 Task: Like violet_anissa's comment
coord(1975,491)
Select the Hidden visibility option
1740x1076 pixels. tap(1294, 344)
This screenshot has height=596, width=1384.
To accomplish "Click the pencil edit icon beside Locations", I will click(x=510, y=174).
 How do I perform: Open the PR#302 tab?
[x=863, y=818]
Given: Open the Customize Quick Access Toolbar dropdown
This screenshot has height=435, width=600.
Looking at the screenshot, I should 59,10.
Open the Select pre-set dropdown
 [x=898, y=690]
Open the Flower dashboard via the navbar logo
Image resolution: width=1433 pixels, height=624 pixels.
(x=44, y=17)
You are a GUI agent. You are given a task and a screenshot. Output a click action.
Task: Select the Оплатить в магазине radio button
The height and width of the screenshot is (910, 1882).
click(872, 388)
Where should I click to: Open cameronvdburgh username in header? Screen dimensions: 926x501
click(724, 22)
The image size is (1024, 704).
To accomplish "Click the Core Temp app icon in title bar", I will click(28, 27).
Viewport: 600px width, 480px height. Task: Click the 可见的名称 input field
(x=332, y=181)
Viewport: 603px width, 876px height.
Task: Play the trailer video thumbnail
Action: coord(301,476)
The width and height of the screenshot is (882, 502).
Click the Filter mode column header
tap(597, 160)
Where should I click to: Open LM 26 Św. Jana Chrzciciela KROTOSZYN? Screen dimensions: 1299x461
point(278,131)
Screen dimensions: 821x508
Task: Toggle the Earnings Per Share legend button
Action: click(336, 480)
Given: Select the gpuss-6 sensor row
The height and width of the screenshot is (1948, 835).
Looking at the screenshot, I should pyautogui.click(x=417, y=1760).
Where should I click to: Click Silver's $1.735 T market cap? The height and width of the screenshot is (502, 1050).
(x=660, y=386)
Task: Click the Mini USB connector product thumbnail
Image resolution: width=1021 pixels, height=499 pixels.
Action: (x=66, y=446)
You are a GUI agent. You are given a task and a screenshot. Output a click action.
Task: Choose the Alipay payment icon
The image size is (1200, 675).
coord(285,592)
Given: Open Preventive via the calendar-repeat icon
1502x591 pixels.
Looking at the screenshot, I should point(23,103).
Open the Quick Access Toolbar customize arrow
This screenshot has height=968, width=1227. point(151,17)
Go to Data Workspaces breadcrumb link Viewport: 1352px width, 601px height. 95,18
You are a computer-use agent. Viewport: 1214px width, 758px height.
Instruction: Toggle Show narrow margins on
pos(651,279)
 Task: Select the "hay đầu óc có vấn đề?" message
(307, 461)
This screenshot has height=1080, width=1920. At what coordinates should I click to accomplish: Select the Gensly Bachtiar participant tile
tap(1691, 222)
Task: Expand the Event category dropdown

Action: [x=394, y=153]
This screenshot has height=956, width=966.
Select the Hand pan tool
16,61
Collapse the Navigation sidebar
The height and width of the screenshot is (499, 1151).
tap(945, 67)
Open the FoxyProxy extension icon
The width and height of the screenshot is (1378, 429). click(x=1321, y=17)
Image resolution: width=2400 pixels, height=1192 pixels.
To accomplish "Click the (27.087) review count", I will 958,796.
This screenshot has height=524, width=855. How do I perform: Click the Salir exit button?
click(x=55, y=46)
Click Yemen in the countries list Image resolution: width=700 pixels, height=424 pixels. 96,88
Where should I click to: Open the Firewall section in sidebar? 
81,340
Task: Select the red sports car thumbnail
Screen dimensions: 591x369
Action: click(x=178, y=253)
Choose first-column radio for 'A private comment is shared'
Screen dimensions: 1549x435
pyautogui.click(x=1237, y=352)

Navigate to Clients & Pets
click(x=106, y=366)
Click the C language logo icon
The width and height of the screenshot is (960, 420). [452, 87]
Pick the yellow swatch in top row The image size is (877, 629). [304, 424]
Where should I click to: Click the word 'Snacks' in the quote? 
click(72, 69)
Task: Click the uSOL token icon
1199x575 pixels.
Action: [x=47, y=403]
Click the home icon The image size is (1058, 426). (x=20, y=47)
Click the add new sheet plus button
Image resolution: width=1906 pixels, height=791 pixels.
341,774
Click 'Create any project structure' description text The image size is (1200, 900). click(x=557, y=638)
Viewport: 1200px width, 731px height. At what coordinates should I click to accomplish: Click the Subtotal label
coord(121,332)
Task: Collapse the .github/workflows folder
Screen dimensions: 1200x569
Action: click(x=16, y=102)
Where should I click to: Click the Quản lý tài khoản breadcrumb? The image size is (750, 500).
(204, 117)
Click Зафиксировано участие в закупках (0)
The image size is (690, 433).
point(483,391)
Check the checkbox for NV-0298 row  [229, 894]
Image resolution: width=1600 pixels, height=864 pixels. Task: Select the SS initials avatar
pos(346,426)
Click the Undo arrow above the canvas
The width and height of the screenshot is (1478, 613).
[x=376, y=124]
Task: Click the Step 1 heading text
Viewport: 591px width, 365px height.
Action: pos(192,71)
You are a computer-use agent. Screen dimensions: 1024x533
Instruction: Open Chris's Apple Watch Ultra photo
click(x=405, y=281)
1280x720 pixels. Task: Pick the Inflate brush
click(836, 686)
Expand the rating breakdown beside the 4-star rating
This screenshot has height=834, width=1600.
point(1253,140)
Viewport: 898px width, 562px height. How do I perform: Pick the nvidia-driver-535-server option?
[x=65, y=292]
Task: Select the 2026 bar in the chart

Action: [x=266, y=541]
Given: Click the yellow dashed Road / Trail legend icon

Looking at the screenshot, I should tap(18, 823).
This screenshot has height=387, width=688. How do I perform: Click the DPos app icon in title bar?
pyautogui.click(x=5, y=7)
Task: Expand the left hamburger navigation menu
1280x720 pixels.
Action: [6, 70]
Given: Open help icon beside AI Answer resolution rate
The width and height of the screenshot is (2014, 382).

◆ ◆ ◆

■ **Exercise directions**
Copy out each line of the listing where the string "will" appears.

■ **Answer to this task**
To accomplish "Click the pencil edit icon beside Locations", I will click(x=510, y=174).
To accomplish "Click the Core Temp app icon in title bar", I will click(28, 27).
To accomplish "Click the (27.087) review count", I will 958,796.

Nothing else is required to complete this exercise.